Você já leu algum mangá do Naoki Urasawa?
Eu nunca tinha ouvido falar dele. Mas como gosto de fuçar prêmios internacionais para conhecer artistas, anos atrás me peguei lendo a lista dos maiores vencedores do Shogakukan Awards e do Kodansha Awards – o Japão gosta tanto de quadrinhos que não tem apenas um “Oscar” para sua produção local, mas dois.
Raros artistas estavam em ambos: Osamu Tezuka (Shogakukan em 1957 e 1983 e Kodansha em 1977), por exemplo. Esse todo mundo sabe quem é – há até quem o chame de “deus-mangá”.
Mas… quem é esse Naoki Urasawa? Ele venceu o Shogakukan três vezes, o que já é raro (1989, 2000 e 2002) e o Kodansha uma vez (2001). Quando descobri seu nome, era inédito no Brasil, mas já tinha sido publicado na França. Aliás, publicado e premiado: “20th Century Boys” foi laureado em 2004 como melhor série no tradicional Festival de Angoulême.
Minha chance de conhecer seu trabalho chegou em 2006: “Monster”, excelente obra em 18 volumes, começou a sair no Brasil. Um resumo: homem persegue criminoso (um serial killer). Se fosse só isso, seria uma história comum. Não é.
Urasawa é um mestre do suspense. Suas histórias têm ritmo, envolvem, te deixam morrendo de vontade de ler a próxima edição. Mais do que isso: seus personagens têm coração. Todos! Os coadjuvantes também têm ricas histórias próprias, qualidades e defeitos, mistérios e capacidade de mudança. Fui lendo cada volume com brilho nos olhos, louco para chegar ao final.
Só que não.
A série foi cancelada no meio.
Anos depois, fui a trabalho para os Estados Unidos. Urasawa já tinha sido publicado lá. Aliás, publicado e premiado (percebe um padrão aqui?): venceu o Eisner Awards, o Oscar dos quadrinhos americanos, em 2011 e 2013, na categoria de obras asiáticas, por “20th Century Boys”.
No meu último dia lá, entrei em uma loja e comprei os volumes que me faltavam. Ao pagar, o caixa sorriu e me deu parabéns: aquela série, segundo ele, era maravilhosa e eu tinha um ótimo gosto! Conversando, descobri que ele não havia visto a série, mas assistido ao anime – que é bem fiel ao original.
Em casa, com calma, pude terminar os volumes. Shogakukan Awards, Kodansha Awards, Festival de Angoulême, Eisner Awards e o simpático caixa que não havia lido a série tinham razão: Urasawa é demais!
Mais duas séries de Urasawa já saíram no Brasil: “20th Century Boys” e “Pluto”. Aprendi uma lição com “Monster” (que a Panini fez o favor de relançar e publicar até o final): completei ambas antes de começar a ler… São obras cinematográficas, intensas, em que a ação não para.
A Japan House, aqui de São Paulo, organizou de outubro de 2019 a janeiro deste ano a exposição “Isto é Mangá – A Arte de Naoki Urasawa”. Uma mostra belíssima, que me deu a chance de ver de perto muito material dele que ainda está inédito por aqui.
Torço para que todos sejam publicados (até o final, claro), mas especialmente “Yawara!”, que é sobre uma judoca e tem muitas histórias ambientadas em uma Olimpíada.
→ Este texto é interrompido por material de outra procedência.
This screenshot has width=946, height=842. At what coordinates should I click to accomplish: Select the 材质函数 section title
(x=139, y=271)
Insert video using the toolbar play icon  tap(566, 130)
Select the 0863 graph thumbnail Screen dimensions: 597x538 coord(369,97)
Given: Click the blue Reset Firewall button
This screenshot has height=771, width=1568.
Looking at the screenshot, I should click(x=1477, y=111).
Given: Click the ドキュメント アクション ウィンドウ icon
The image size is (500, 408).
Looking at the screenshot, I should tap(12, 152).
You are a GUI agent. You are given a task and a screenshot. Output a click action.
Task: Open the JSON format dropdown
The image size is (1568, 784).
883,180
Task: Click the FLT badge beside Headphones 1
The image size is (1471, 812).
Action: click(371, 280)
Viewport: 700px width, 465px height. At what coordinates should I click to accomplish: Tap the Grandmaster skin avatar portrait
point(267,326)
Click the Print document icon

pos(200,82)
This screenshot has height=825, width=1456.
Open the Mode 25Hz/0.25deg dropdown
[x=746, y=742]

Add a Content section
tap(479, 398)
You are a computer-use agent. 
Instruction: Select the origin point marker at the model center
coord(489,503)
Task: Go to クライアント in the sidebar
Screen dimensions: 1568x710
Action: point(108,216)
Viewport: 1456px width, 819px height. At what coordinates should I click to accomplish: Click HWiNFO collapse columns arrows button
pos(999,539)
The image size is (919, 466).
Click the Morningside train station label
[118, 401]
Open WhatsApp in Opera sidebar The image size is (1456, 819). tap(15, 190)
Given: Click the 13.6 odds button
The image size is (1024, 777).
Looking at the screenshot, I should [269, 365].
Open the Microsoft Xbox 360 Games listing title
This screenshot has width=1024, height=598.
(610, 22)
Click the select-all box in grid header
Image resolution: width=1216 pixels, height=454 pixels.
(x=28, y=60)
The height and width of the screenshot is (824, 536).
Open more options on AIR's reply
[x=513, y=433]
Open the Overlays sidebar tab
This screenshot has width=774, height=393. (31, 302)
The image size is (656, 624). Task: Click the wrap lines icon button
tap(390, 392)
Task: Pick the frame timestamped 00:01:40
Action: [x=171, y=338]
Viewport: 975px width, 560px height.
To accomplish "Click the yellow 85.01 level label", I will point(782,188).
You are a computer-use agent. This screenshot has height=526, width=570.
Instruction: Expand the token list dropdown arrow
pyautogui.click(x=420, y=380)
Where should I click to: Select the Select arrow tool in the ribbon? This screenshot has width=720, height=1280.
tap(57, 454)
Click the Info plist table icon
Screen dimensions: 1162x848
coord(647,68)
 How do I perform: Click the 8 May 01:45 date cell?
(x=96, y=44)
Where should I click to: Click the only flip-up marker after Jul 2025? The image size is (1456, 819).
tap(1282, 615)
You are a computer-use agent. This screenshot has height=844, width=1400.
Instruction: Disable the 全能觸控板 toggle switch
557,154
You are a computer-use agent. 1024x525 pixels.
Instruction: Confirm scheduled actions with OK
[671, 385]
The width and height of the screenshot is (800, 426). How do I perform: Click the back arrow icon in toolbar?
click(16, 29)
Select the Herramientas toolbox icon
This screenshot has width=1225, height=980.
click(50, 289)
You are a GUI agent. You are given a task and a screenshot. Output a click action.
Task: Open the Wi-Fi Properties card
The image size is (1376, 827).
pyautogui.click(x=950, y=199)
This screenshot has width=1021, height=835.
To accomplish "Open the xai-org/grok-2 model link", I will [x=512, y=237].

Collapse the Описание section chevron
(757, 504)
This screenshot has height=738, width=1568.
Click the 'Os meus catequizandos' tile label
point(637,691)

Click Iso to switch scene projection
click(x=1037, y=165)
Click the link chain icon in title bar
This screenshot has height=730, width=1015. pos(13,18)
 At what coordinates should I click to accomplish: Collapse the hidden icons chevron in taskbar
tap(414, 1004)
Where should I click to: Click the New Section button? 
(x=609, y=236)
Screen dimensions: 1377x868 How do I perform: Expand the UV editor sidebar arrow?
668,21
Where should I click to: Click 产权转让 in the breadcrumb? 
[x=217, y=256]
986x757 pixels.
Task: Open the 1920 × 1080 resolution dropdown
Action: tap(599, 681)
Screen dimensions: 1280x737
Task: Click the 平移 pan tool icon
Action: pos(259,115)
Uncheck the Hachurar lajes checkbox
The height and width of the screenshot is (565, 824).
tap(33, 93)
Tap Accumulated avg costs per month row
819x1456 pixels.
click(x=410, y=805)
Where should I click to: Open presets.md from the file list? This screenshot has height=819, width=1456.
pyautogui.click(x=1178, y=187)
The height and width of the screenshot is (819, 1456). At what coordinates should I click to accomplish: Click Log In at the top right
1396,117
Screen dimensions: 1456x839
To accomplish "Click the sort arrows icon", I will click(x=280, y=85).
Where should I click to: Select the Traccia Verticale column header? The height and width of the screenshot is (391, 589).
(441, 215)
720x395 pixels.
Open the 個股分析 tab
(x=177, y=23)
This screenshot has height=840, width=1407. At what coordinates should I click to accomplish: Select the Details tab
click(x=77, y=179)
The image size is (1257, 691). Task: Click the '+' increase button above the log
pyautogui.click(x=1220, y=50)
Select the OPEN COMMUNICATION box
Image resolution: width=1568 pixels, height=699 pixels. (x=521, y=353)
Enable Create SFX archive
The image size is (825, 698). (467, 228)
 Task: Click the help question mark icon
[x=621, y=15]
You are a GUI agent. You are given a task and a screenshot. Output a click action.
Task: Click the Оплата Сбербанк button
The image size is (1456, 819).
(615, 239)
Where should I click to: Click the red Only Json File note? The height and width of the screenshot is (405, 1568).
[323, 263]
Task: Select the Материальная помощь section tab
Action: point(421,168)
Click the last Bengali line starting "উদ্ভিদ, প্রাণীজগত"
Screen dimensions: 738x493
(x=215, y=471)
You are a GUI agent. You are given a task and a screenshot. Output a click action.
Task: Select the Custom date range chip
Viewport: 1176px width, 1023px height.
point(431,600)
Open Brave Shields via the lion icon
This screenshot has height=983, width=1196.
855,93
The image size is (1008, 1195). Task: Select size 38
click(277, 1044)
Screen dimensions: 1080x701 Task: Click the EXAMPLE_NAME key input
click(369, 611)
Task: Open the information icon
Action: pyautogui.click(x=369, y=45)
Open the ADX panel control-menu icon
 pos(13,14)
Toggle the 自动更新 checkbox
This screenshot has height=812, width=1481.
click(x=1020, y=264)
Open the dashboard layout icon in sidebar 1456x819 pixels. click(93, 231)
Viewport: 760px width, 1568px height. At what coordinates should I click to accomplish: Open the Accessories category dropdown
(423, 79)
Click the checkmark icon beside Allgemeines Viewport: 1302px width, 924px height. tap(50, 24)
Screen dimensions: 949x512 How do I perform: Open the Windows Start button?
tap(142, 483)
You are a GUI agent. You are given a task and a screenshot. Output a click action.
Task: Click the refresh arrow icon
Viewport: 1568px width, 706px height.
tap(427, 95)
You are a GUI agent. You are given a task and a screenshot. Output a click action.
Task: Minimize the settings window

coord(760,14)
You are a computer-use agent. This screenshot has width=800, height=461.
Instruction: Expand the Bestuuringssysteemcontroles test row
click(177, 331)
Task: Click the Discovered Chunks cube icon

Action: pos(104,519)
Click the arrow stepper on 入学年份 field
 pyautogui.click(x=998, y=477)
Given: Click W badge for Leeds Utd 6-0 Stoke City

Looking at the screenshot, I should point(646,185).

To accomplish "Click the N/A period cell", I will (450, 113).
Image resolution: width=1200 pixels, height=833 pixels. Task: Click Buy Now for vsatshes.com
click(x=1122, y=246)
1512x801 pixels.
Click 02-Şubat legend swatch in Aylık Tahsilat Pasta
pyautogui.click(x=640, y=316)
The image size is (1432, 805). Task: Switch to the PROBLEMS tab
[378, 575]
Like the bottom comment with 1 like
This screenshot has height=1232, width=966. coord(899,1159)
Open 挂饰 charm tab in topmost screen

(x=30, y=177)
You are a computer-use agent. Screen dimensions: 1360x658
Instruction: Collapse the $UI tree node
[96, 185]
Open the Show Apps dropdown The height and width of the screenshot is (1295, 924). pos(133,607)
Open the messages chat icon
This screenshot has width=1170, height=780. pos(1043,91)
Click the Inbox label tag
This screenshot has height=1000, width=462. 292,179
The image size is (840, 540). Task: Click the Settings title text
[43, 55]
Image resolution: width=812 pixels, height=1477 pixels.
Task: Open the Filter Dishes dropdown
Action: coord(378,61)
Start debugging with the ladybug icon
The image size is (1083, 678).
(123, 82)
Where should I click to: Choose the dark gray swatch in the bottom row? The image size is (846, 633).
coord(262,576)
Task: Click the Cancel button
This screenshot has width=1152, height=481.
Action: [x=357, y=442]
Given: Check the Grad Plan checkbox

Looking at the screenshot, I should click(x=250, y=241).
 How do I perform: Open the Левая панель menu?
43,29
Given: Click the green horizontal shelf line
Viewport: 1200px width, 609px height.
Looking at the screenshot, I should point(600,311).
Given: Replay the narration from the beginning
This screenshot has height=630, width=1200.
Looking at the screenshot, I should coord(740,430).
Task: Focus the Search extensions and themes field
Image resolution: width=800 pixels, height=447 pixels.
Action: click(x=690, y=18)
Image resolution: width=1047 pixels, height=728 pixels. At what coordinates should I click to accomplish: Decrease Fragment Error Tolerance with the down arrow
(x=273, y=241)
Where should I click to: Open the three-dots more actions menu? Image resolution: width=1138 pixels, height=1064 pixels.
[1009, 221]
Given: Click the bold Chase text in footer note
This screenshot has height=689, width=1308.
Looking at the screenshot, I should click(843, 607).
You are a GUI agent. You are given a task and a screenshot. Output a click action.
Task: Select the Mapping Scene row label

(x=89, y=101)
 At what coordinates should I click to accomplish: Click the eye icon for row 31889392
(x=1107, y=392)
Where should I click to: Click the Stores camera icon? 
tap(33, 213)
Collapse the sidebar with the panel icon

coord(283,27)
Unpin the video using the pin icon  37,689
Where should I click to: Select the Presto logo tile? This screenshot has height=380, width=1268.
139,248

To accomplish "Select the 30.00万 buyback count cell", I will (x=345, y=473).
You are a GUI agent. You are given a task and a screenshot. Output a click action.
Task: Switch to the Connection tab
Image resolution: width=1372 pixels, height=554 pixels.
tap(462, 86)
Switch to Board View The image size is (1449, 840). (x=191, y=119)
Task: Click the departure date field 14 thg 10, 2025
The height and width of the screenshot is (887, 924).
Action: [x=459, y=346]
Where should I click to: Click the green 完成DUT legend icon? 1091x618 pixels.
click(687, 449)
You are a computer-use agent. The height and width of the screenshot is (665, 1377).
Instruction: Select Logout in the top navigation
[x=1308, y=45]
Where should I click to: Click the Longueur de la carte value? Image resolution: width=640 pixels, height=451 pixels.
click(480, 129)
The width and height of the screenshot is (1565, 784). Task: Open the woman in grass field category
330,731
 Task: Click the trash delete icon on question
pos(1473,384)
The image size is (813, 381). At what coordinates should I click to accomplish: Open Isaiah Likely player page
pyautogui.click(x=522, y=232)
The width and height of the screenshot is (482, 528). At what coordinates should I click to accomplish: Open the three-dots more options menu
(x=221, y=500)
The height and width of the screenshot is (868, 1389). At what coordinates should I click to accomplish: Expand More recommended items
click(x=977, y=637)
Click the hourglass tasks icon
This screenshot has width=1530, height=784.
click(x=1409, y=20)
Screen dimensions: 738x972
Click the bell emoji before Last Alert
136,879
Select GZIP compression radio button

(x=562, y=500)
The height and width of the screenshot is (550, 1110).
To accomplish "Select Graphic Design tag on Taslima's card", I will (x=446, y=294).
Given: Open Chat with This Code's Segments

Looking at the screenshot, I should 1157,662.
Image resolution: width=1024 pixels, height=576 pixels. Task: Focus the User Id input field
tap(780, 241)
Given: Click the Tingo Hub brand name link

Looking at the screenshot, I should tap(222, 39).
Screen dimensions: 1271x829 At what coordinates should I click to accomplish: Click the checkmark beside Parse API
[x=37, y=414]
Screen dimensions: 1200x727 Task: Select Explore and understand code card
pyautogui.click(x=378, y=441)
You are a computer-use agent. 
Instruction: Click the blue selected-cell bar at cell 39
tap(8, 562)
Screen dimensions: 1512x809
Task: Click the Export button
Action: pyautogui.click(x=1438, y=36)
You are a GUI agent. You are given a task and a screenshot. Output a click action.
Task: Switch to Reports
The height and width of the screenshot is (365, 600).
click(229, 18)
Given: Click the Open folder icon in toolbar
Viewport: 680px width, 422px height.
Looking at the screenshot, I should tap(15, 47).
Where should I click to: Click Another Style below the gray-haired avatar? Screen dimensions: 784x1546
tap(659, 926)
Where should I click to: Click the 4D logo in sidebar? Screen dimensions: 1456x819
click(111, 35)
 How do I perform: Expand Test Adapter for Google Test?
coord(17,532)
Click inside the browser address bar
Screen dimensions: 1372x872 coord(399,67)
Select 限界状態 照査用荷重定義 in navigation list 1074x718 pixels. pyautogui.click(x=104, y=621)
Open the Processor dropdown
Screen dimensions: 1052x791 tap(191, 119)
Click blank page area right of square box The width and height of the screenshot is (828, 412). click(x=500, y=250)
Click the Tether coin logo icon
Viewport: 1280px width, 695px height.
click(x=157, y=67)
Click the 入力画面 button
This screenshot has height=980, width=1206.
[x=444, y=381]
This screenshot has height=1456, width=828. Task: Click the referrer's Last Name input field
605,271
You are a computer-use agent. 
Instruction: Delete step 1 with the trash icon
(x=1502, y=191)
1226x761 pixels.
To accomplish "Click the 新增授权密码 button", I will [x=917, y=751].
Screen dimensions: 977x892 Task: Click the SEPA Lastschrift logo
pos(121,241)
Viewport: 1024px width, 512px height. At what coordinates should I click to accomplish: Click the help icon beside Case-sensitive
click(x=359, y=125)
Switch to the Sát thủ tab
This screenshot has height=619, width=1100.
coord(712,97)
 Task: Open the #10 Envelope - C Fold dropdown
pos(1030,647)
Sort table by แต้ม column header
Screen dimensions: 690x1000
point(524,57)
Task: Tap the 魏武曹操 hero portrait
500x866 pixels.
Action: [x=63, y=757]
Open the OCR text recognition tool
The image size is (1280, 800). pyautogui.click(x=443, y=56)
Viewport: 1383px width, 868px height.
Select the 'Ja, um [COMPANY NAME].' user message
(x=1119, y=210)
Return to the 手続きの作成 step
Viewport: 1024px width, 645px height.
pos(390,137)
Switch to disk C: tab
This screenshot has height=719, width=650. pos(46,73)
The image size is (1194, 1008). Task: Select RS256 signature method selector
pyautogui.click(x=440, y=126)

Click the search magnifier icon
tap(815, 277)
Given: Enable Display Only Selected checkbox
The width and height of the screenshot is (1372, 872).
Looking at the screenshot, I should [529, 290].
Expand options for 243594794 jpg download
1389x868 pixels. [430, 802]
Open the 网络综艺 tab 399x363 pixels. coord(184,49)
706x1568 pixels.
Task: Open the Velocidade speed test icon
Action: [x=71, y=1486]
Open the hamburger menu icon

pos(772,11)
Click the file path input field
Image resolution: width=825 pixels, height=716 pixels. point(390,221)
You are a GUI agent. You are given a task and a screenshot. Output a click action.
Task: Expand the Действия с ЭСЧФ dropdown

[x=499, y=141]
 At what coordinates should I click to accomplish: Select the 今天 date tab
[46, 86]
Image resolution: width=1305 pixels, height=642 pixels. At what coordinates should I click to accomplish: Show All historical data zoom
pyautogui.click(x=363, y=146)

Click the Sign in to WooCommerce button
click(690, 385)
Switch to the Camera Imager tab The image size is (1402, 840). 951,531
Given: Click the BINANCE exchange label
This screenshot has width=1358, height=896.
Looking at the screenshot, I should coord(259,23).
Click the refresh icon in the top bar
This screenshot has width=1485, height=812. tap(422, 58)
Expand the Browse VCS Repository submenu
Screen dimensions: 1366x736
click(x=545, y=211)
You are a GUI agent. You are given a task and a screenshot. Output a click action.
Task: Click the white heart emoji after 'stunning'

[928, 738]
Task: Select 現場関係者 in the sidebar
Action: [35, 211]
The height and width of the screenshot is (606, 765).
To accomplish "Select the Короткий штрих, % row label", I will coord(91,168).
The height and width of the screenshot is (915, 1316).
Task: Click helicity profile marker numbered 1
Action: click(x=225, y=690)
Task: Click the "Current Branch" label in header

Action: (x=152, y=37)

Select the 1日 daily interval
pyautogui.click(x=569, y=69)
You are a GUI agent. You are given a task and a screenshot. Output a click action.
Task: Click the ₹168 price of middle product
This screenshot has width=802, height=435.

Como os próximos Jogos Olímpicos serão em Tóquio, quem sabe uma editora não se anima a lançar no Brasil?
Aliás, por falar em esporte… Em janeiro, a organização da próxima Olimpíada divulgou os 12 cartazes oficiais, todos criados por artistas japoneses. Só um era mangaká: você adivinhou, Naoki Urasawa.
Bela escolha, comitê da Tóquio-2020.
ps: Este post é o segundo de uma série chamada “Quadrinistas Maravilhosos”. A ideia é publicar 15 textos nas próximas três semanas. Ontem, falamos do espanhol Miguelanxo Prado, e amanhã é a vez de Alex Ross.